## Task goal
From the data that follows, print exactly the lines starting at the one containing "Image resolution: width=435, height=2576." and ending at the one containing "Contact (130, 2551)"; include both of them and nothing more.

## Data

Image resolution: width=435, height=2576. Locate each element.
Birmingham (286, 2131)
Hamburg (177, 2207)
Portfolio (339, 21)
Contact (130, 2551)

...

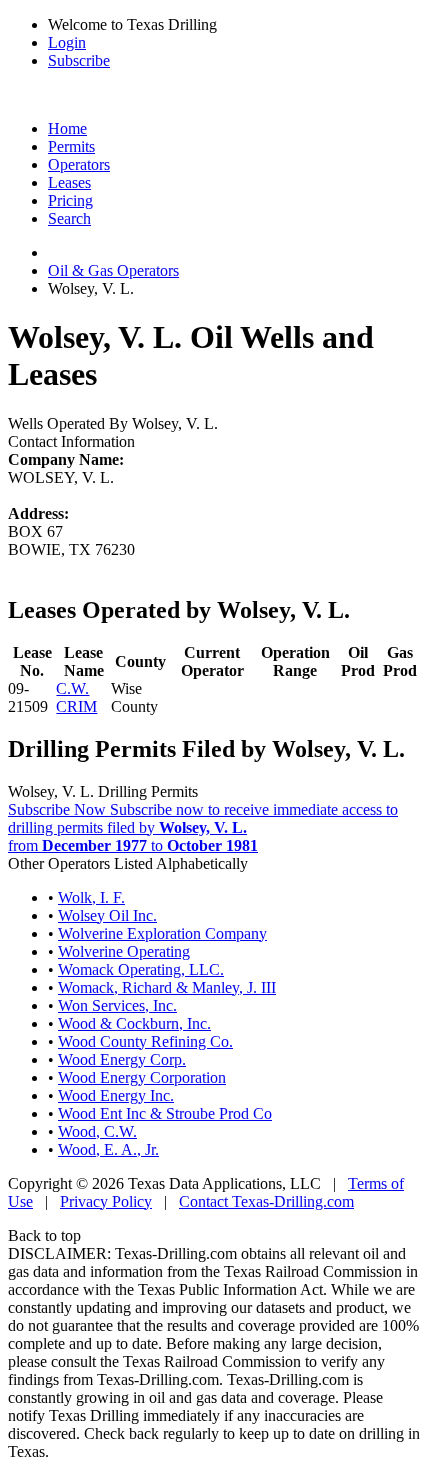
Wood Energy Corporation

## Reply to the exercise
Image resolution: width=435, height=2576. Locate each element.
Birmingham (286, 2131)
Hamburg (177, 2207)
Portfolio (339, 21)
Contact (130, 2551)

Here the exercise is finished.